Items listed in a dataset
┏━━

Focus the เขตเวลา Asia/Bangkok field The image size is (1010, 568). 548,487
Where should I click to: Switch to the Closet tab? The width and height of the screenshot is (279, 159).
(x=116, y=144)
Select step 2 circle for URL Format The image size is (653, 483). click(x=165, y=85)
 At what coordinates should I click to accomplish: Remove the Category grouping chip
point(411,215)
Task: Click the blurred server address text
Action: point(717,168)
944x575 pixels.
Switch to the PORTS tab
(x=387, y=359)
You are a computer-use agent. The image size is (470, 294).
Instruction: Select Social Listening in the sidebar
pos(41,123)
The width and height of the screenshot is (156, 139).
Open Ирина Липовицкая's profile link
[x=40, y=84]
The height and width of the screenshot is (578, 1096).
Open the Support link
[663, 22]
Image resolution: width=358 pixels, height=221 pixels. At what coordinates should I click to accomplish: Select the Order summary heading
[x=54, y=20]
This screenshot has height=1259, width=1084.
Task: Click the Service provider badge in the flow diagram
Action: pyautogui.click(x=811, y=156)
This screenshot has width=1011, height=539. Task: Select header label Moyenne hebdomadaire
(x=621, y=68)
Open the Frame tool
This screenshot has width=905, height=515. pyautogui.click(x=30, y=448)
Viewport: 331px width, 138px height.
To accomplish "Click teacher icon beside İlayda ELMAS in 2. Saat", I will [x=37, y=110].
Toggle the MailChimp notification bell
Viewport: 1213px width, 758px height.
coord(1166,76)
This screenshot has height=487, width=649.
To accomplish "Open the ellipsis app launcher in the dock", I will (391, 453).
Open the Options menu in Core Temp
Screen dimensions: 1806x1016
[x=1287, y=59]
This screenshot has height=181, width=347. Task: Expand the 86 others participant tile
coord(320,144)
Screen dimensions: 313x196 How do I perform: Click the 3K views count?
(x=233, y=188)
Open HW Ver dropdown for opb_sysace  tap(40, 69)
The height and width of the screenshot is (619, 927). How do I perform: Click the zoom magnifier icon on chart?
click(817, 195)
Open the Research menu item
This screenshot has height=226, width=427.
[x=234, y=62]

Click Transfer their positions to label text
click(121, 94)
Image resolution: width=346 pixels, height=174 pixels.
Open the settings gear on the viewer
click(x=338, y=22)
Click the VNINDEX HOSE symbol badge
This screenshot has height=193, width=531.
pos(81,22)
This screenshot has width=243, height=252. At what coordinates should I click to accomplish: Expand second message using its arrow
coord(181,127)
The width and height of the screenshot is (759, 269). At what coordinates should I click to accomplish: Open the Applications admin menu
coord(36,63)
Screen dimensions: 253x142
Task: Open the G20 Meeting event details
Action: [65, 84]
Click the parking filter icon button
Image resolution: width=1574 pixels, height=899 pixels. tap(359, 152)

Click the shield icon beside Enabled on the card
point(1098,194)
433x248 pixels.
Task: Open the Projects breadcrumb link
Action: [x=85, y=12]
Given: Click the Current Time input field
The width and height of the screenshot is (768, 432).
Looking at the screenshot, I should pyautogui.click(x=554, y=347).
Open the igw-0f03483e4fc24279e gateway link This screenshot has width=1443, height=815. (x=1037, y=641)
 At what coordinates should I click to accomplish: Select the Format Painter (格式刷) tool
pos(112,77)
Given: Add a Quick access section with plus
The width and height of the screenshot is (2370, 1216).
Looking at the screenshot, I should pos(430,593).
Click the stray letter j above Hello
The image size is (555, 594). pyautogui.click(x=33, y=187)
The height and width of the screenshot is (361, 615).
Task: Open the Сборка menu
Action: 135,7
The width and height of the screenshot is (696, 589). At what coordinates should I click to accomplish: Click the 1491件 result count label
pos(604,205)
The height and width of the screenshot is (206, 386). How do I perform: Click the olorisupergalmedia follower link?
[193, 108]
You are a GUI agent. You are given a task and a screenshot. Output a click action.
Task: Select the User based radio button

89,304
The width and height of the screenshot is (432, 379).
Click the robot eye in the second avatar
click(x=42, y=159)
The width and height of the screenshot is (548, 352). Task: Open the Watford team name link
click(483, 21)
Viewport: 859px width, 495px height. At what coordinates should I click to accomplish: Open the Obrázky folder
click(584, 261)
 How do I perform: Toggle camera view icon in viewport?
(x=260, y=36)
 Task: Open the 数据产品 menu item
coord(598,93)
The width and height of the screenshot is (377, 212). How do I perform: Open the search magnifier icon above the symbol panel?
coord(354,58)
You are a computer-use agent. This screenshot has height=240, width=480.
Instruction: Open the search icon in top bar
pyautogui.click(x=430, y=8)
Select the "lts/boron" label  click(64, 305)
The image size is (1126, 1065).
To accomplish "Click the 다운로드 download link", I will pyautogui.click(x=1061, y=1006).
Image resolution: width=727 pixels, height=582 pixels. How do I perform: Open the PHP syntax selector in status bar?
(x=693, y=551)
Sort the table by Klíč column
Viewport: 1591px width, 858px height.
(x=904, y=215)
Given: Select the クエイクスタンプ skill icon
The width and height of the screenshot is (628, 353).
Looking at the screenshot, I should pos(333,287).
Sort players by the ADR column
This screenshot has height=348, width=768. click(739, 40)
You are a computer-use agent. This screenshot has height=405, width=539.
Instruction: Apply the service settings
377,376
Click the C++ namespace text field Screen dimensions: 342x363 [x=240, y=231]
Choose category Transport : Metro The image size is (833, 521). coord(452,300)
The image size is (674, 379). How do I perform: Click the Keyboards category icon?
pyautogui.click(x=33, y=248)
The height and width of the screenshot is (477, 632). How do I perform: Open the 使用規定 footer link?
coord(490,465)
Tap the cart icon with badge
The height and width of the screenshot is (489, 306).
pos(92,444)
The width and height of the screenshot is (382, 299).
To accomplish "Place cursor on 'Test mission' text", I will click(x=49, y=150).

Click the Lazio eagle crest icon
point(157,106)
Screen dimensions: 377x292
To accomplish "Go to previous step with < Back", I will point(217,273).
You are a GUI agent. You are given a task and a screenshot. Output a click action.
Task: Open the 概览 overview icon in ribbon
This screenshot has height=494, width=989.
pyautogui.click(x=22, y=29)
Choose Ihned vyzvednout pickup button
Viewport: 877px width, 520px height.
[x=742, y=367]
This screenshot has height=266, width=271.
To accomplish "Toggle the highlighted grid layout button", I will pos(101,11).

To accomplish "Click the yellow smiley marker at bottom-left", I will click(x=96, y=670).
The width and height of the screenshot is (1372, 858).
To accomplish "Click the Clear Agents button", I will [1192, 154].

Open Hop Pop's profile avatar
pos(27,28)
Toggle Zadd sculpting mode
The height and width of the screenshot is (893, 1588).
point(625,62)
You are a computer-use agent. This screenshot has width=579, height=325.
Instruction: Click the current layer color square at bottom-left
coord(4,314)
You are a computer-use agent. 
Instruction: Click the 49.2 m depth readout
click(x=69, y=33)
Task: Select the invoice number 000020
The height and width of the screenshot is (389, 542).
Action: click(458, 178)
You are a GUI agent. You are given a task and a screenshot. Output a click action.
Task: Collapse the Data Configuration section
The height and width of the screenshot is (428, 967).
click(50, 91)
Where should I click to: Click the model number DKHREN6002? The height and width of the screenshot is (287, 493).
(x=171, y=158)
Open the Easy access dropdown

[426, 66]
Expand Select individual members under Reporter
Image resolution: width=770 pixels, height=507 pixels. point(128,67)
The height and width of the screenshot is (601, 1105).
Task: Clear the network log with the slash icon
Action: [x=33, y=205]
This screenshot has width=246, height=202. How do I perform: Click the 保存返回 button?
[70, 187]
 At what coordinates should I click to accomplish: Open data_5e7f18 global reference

┗━━

Reproduce every record above word for word, keeping each line as it stands.

Focus the เขตเวลา Asia/Bangkok field The image size is (1010, 568). 548,487
Where should I click to: Switch to the Closet tab? The width and height of the screenshot is (279, 159).
(x=116, y=144)
Select step 2 circle for URL Format The image size is (653, 483). click(x=165, y=85)
 At what coordinates should I click to accomplish: Remove the Category grouping chip
point(411,215)
Task: Click the blurred server address text
Action: point(717,168)
944x575 pixels.
Switch to the PORTS tab
(x=387, y=359)
You are a computer-use agent. The image size is (470, 294).
Instruction: Select Social Listening in the sidebar
pos(41,123)
The width and height of the screenshot is (156, 139).
Open Ирина Липовицкая's profile link
[x=40, y=84]
The height and width of the screenshot is (578, 1096).
Open the Support link
[663, 22]
Image resolution: width=358 pixels, height=221 pixels. At what coordinates should I click to accomplish: Select the Order summary heading
[x=54, y=20]
This screenshot has height=1259, width=1084.
Task: Click the Service provider badge in the flow diagram
Action: pyautogui.click(x=811, y=156)
This screenshot has width=1011, height=539. Task: Select header label Moyenne hebdomadaire
(x=621, y=68)
Open the Frame tool
This screenshot has width=905, height=515. pyautogui.click(x=30, y=448)
Viewport: 331px width, 138px height.
To accomplish "Click teacher icon beside İlayda ELMAS in 2. Saat", I will [x=37, y=110].
Toggle the MailChimp notification bell
Viewport: 1213px width, 758px height.
coord(1166,76)
This screenshot has height=487, width=649.
To accomplish "Open the ellipsis app launcher in the dock", I will (391, 453).
Open the Options menu in Core Temp
Screen dimensions: 1806x1016
[x=1287, y=59]
This screenshot has height=181, width=347. Task: Expand the 86 others participant tile
coord(320,144)
Screen dimensions: 313x196 How do I perform: Click the 3K views count?
(x=233, y=188)
Open HW Ver dropdown for opb_sysace  tap(40, 69)
The height and width of the screenshot is (619, 927). How do I perform: Click the zoom magnifier icon on chart?
click(817, 195)
Open the Research menu item
This screenshot has height=226, width=427.
[x=234, y=62]

Click Transfer their positions to label text
click(121, 94)
Image resolution: width=346 pixels, height=174 pixels.
Open the settings gear on the viewer
click(x=338, y=22)
Click the VNINDEX HOSE symbol badge
This screenshot has height=193, width=531.
pos(81,22)
This screenshot has width=243, height=252. At what coordinates should I click to accomplish: Expand second message using its arrow
coord(181,127)
The width and height of the screenshot is (759, 269). At what coordinates should I click to accomplish: Open the Applications admin menu
coord(36,63)
Screen dimensions: 253x142
Task: Open the G20 Meeting event details
Action: [65, 84]
Click the parking filter icon button
Image resolution: width=1574 pixels, height=899 pixels. tap(359, 152)

Click the shield icon beside Enabled on the card
point(1098,194)
433x248 pixels.
Task: Open the Projects breadcrumb link
Action: [x=85, y=12]
Given: Click the Current Time input field
The width and height of the screenshot is (768, 432).
Looking at the screenshot, I should pyautogui.click(x=554, y=347).
Open the igw-0f03483e4fc24279e gateway link This screenshot has width=1443, height=815. (x=1037, y=641)
 At what coordinates should I click to accomplish: Select the Format Painter (格式刷) tool
pos(112,77)
Given: Add a Quick access section with plus
The width and height of the screenshot is (2370, 1216).
Looking at the screenshot, I should pos(430,593).
Click the stray letter j above Hello
The image size is (555, 594). pyautogui.click(x=33, y=187)
The height and width of the screenshot is (361, 615).
Task: Open the Сборка menu
Action: 135,7
The width and height of the screenshot is (696, 589). At what coordinates should I click to accomplish: Click the 1491件 result count label
pos(604,205)
The height and width of the screenshot is (206, 386). How do I perform: Click the olorisupergalmedia follower link?
[193, 108]
You are a GUI agent. You are given a task and a screenshot. Output a click action.
Task: Select the User based radio button

89,304
The width and height of the screenshot is (432, 379).
Click the robot eye in the second avatar
click(x=42, y=159)
The width and height of the screenshot is (548, 352). Task: Open the Watford team name link
click(483, 21)
Viewport: 859px width, 495px height. At what coordinates should I click to accomplish: Open the Obrázky folder
click(584, 261)
 How do I perform: Toggle camera view icon in viewport?
(x=260, y=36)
 Task: Open the 数据产品 menu item
coord(598,93)
The width and height of the screenshot is (377, 212). How do I perform: Open the search magnifier icon above the symbol panel?
coord(354,58)
You are a computer-use agent. This screenshot has height=240, width=480.
Instruction: Open the search icon in top bar
pyautogui.click(x=430, y=8)
Select the "lts/boron" label  click(64, 305)
The image size is (1126, 1065).
To accomplish "Click the 다운로드 download link", I will pyautogui.click(x=1061, y=1006).
Image resolution: width=727 pixels, height=582 pixels. How do I perform: Open the PHP syntax selector in status bar?
(x=693, y=551)
Sort the table by Klíč column
Viewport: 1591px width, 858px height.
(x=904, y=215)
Given: Select the クエイクスタンプ skill icon
The width and height of the screenshot is (628, 353).
Looking at the screenshot, I should pos(333,287).
Sort players by the ADR column
This screenshot has height=348, width=768. click(739, 40)
You are a computer-use agent. This screenshot has height=405, width=539.
Instruction: Apply the service settings
377,376
Click the C++ namespace text field Screen dimensions: 342x363 [x=240, y=231]
Choose category Transport : Metro The image size is (833, 521). coord(452,300)
The image size is (674, 379). How do I perform: Click the Keyboards category icon?
pyautogui.click(x=33, y=248)
The height and width of the screenshot is (477, 632). How do I perform: Open the 使用規定 footer link?
coord(490,465)
Tap the cart icon with badge
The height and width of the screenshot is (489, 306).
pos(92,444)
The width and height of the screenshot is (382, 299).
To accomplish "Place cursor on 'Test mission' text", I will click(x=49, y=150).

Click the Lazio eagle crest icon
point(157,106)
Screen dimensions: 377x292
To accomplish "Go to previous step with < Back", I will point(217,273).
You are a GUI agent. You are given a task and a screenshot. Output a click action.
Task: Open the 概览 overview icon in ribbon
This screenshot has height=494, width=989.
pyautogui.click(x=22, y=29)
Choose Ihned vyzvednout pickup button
Viewport: 877px width, 520px height.
[x=742, y=367]
This screenshot has height=266, width=271.
To accomplish "Toggle the highlighted grid layout button", I will pos(101,11).

To accomplish "Click the yellow smiley marker at bottom-left", I will click(x=96, y=670).
The width and height of the screenshot is (1372, 858).
To accomplish "Click the Clear Agents button", I will [1192, 154].

Open Hop Pop's profile avatar
pos(27,28)
Toggle Zadd sculpting mode
The height and width of the screenshot is (893, 1588).
point(625,62)
You are a computer-use agent. This screenshot has width=579, height=325.
Instruction: Click the current layer color square at bottom-left
coord(4,314)
You are a computer-use agent. 
Instruction: Click the 49.2 m depth readout
click(x=69, y=33)
Task: Select the invoice number 000020
The height and width of the screenshot is (389, 542).
Action: click(458, 178)
You are a GUI agent. You are given a task and a screenshot. Output a click action.
Task: Collapse the Data Configuration section
The height and width of the screenshot is (428, 967).
click(50, 91)
Where should I click to: Click the model number DKHREN6002? The height and width of the screenshot is (287, 493).
(x=171, y=158)
Open the Easy access dropdown

[426, 66]
Expand Select individual members under Reporter
Image resolution: width=770 pixels, height=507 pixels. point(128,67)
The height and width of the screenshot is (601, 1105).
Task: Clear the network log with the slash icon
Action: [x=33, y=205]
This screenshot has width=246, height=202. How do I perform: Click the 保存返回 button?
[70, 187]
 At what coordinates should I click to accomplish: Open data_5e7f18 global reference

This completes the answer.